And on the way—we loitered a little, for we were on the sunny side of the street, and that makes loitering easy—Mr. Wake told us about how Mr. Robert Browning had picked up a little yellow book, in one of the stalls outside of San Lorenzo—which was a church we passed—and how this book made him write “The Ring and the Book.” Viola said that she knew it almost word for word, but when Mr. Wake asked her how it started she couldn’t seem to remember.

“If I recall,” said Mr. Wake—and it was almost the last information he imparted, and after that we began to have a fine time—“if I recall correctly it started out with a very careless sounding few words; they are, I think, ‘Do you see this ring?’ And then, in the next paragraph, ‘Do you see this little yellow book I hold in my hand?’ . . . And the poem has lived! The artificial fades and drops away; the real and simple roots.” (He looked at Viola then; I don’t know why) “There is another poem,” he went on, “that starts in somewhat the same manner and Jane will know it. That one begins with, ‘Oh, say, can you see by the dawn’s early light,’ both of them intimately in the vernacular—”

I didn’t know what “vernacular” meant, but I didn’t have to admit it, because Viola put in one of her low-breathed, “Fascinatings,” and after that Mr. Wake was quiet until we reached the twisting stairs that led to the Pension Dante, when he and Sam Deane said good-by to us.

CHAPTER FIFTEEN
FLORENTINE WINTER

After that first real walk and our outdoor tea, Viola, Mr. Wake, Sam Deane and I took a great many walks—always two a week—and I came to enjoy seeing the things I should see, and hearing about people whom I had considered of little importance because they were so dead. But Mr. Wake woke everything up, and shook the dust from all the old stories and made them live.

For instance, when we passed Dante’s house he would say, “No use of stopping; Dante is over at the Pitti Palace talking to Cosimo de Medici this morning, and I see Gemma” (she was Dante’s wife) “is busy in the back yard hanging up the wash,” and then we’d all pretend we saw her, and walk on deciding as we walked, that it would be kinder to slip our cards under the door without ringing, and that we hadn’t wanted to find them in, anyway. Mr. Wake made everything modern and natural, just like that!

He took us to the Pitti Palace, which, in 1440, Luca Pitti commissioned Brunelleschi to build for him.
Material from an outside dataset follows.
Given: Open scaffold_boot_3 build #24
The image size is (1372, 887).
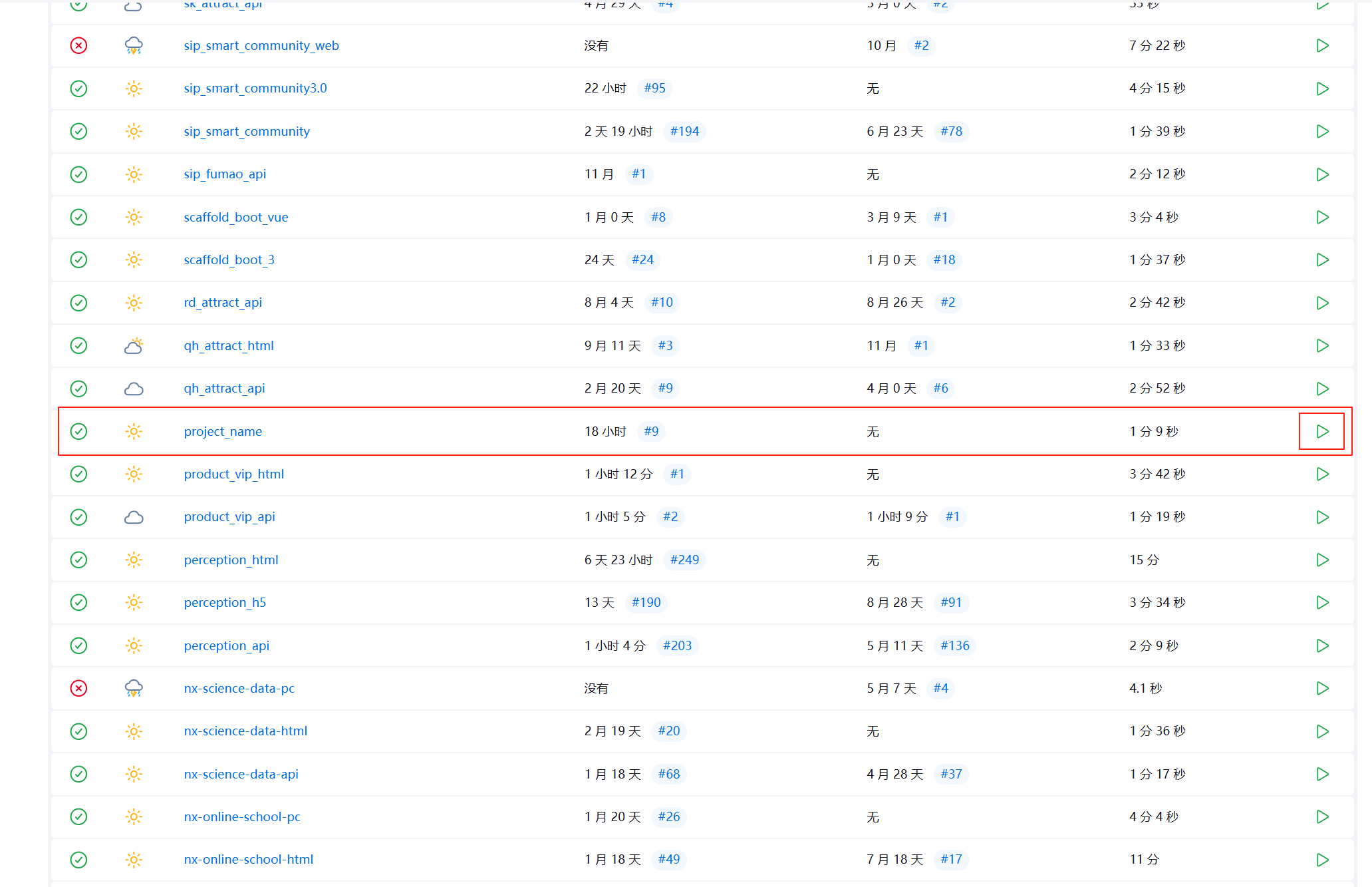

It was to be a palace more magnificent than the Riccardi Palace which belonged to the Medici; and the citizens and Florentine corporations were so much interested that they aided him. It was so fine that it took years to build, which Mr. Wake proved when he said that in 1549 it was sold, without its roof, to Eleanor of Toledo, who was the wife of Cosimo.

From the Pitti Palace we went to the Uffizi Gallery; through a little narrow passage that runs from the Pitti across the upper story of the Ponte Vecchio—the old bridge—along the Arno for a block, and then turns into the great Uffizi that was built by Vasari in 1560 to ’74 for the municipal government, and by the order of Cosimo I because he wanted to use the Palazzo Vecchio, which was then the municipal building, for his own home.

Mr. Wake said that a good many people try to look up the history of the Uffizi family, but he advised me not to try, and when I asked why not he told me that “Uffizi” means offices.

All this information was given in a way that made it seem quite palatable, and not at all like the information that one usually gets. I enjoyed even the history of the erecting of those great, strong buildings, and when it came to the families, I loved it. It was truly interesting to hear of the wars of the blacks and the whites, who were the opposed and warring factions in Florence of the Middle Ages, and Mr. Wake told of how they planned their conquests in hidden ways or under the cover of black night; and of how the Medici power was overthrown; of a priest who was made so deep a sympathizer of the oppressed that he tried to stab Cosimo de Medici while he was at Mass, then of how Cosimo escaped this, and finally died in one of his peaceful country palaces which stands to-day just as it did then.